> [TASK ITEM] Make an exact copy of the records, with the images left out.

START RECORDED INFORMATION

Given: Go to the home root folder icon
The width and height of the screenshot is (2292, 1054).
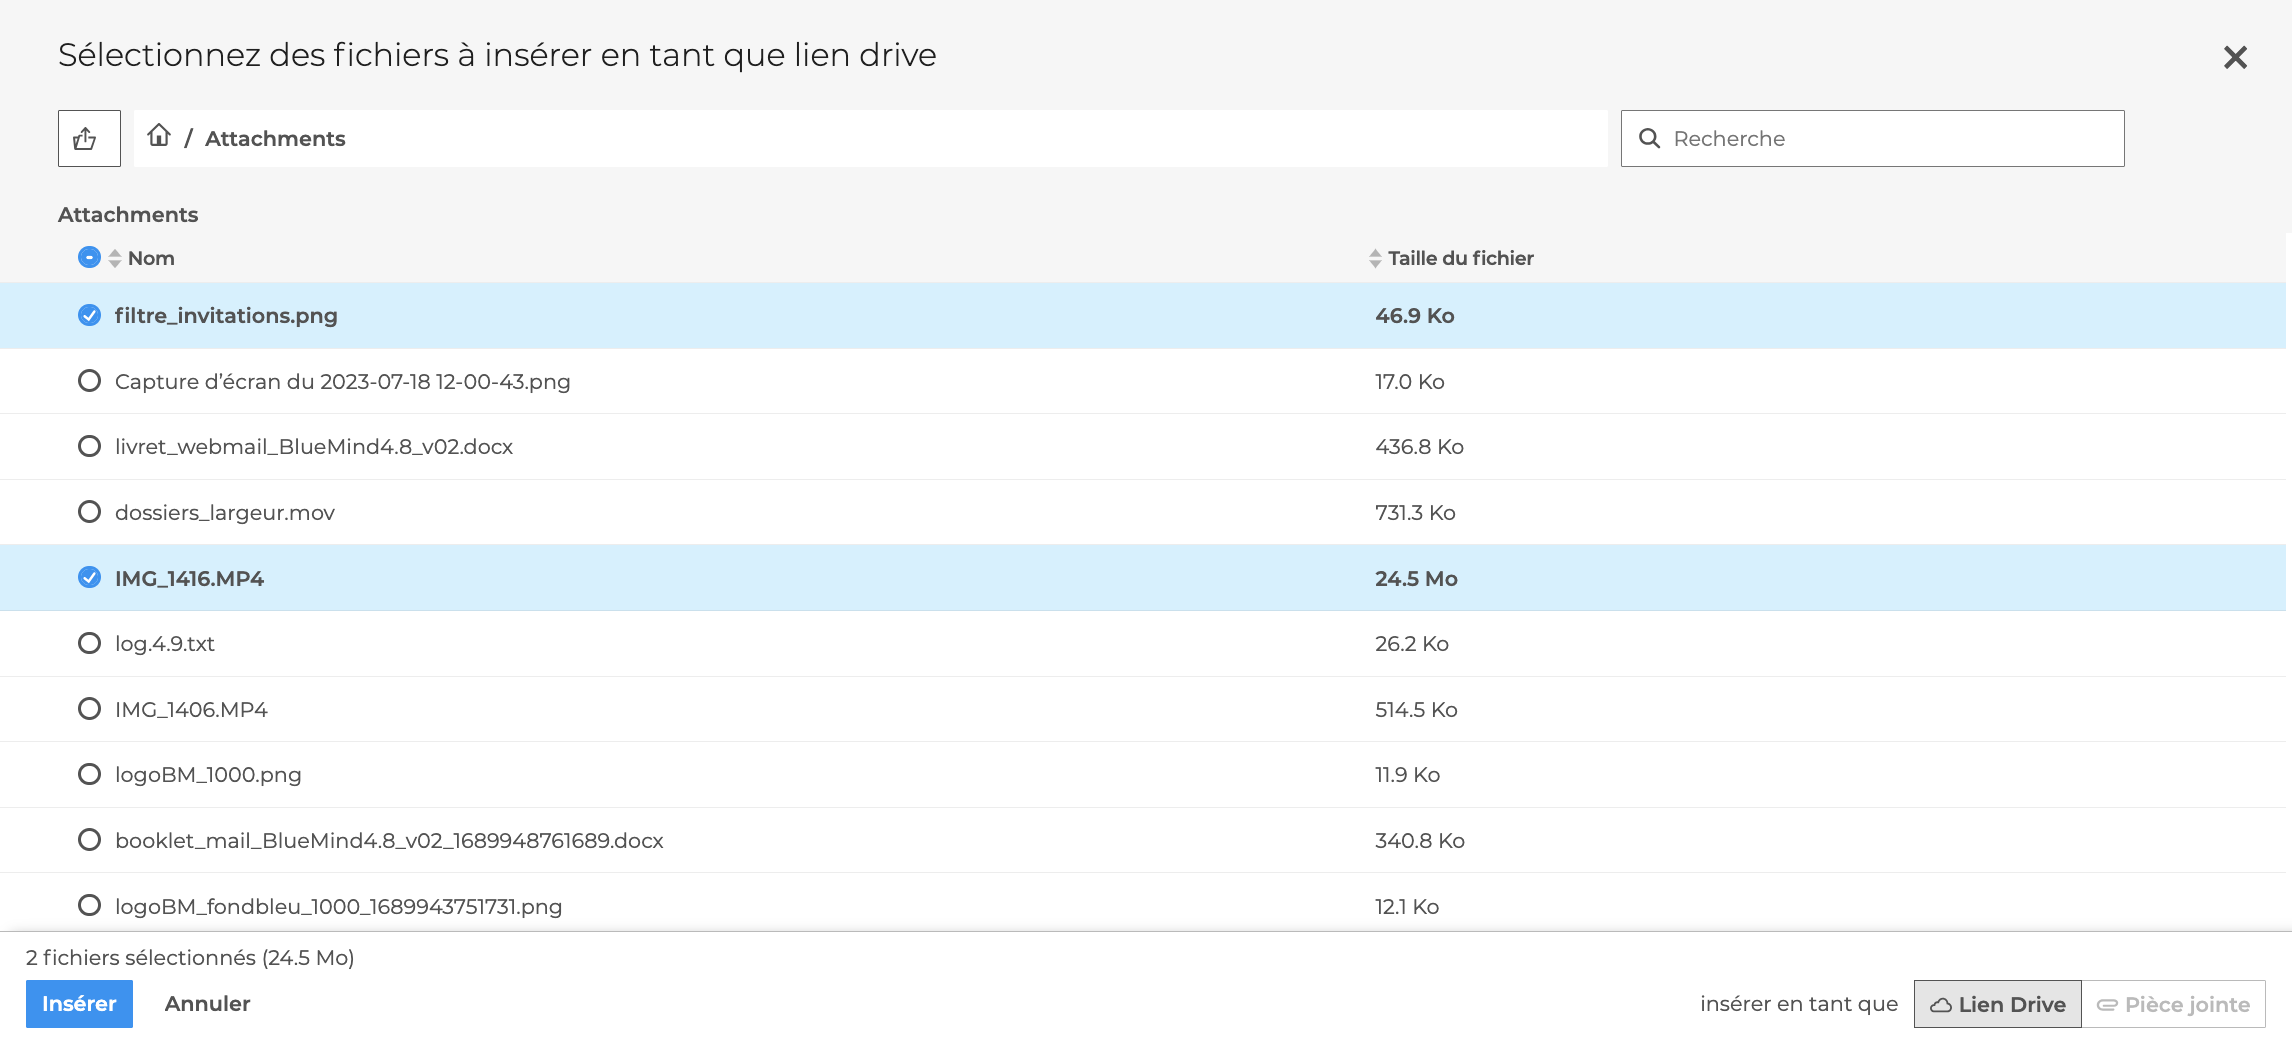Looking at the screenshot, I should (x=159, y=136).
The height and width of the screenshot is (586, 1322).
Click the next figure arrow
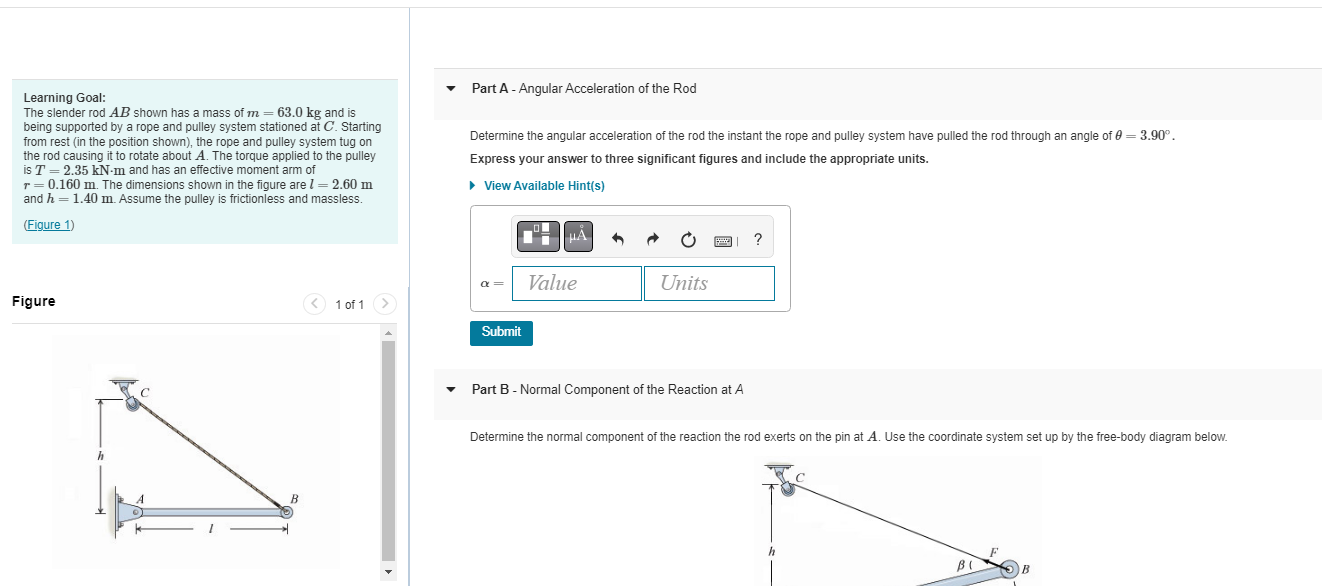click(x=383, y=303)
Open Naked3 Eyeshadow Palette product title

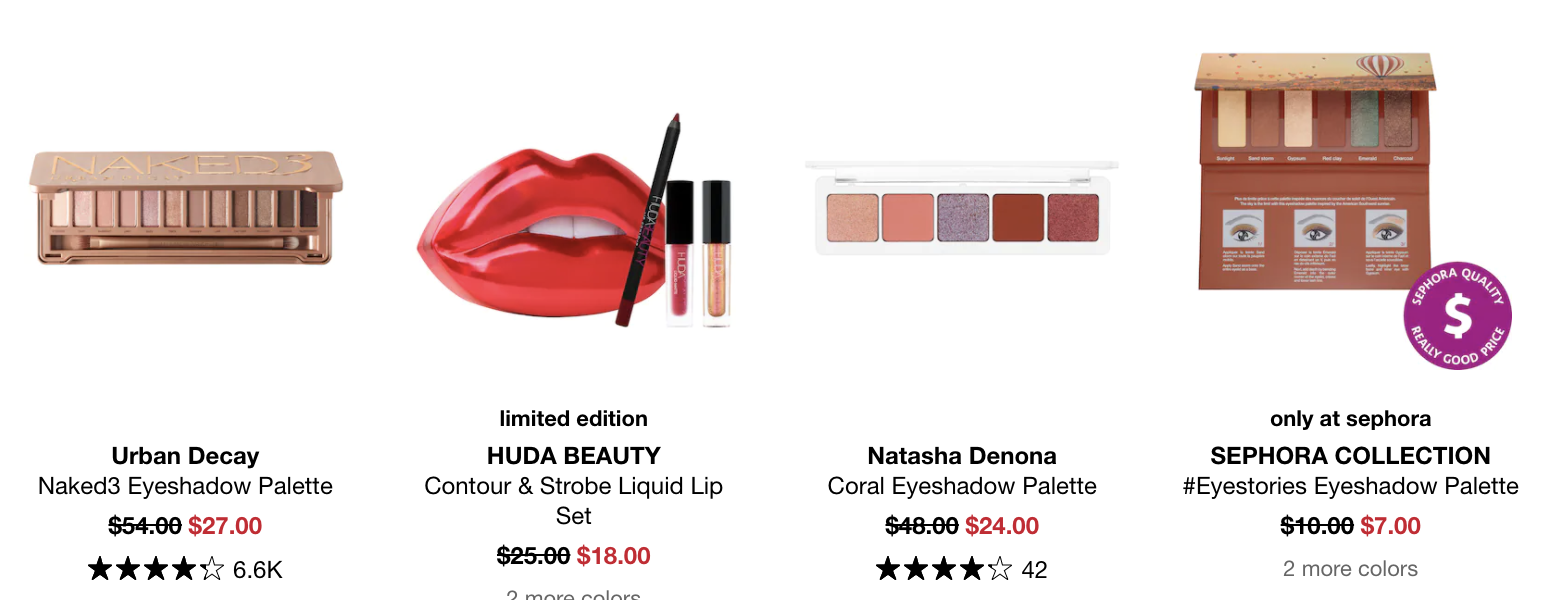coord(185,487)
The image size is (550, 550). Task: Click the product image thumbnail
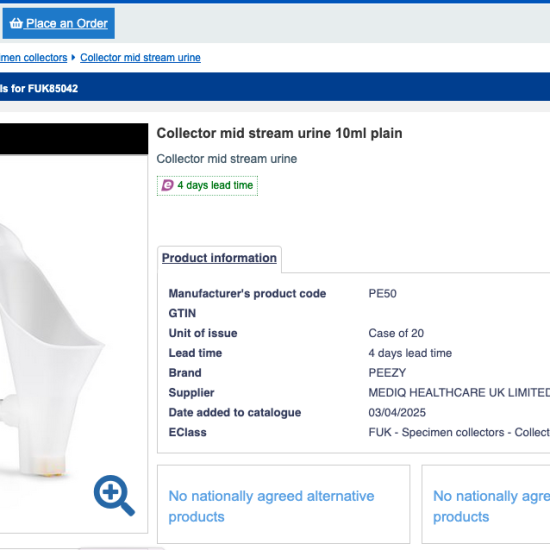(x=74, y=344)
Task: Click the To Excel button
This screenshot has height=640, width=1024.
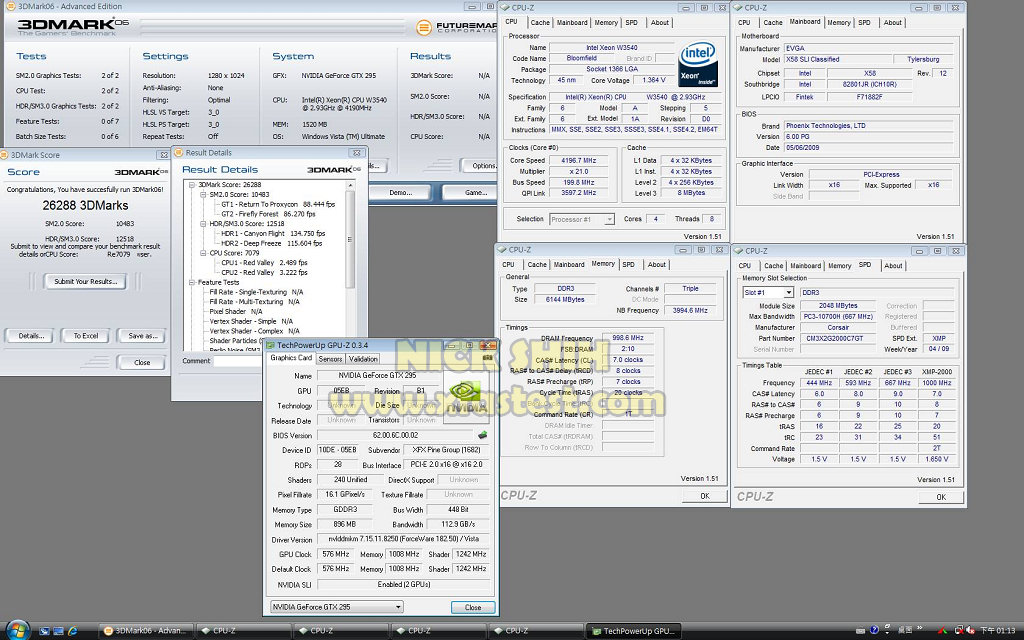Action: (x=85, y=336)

END RECORDED INFORMATION

> [COMPLETED TASK]
Given: Go to the home root folder icon
The width and height of the screenshot is (2292, 1054).
Looking at the screenshot, I should (x=159, y=136).
The height and width of the screenshot is (586, 1322).
Click the next figure arrow
click(x=383, y=303)
Open Naked3 Eyeshadow Palette product title

coord(185,487)
The image size is (550, 550). Task: Click the product image thumbnail
(x=74, y=344)
Task: Click the To Excel button
This screenshot has height=640, width=1024.
Action: (x=85, y=336)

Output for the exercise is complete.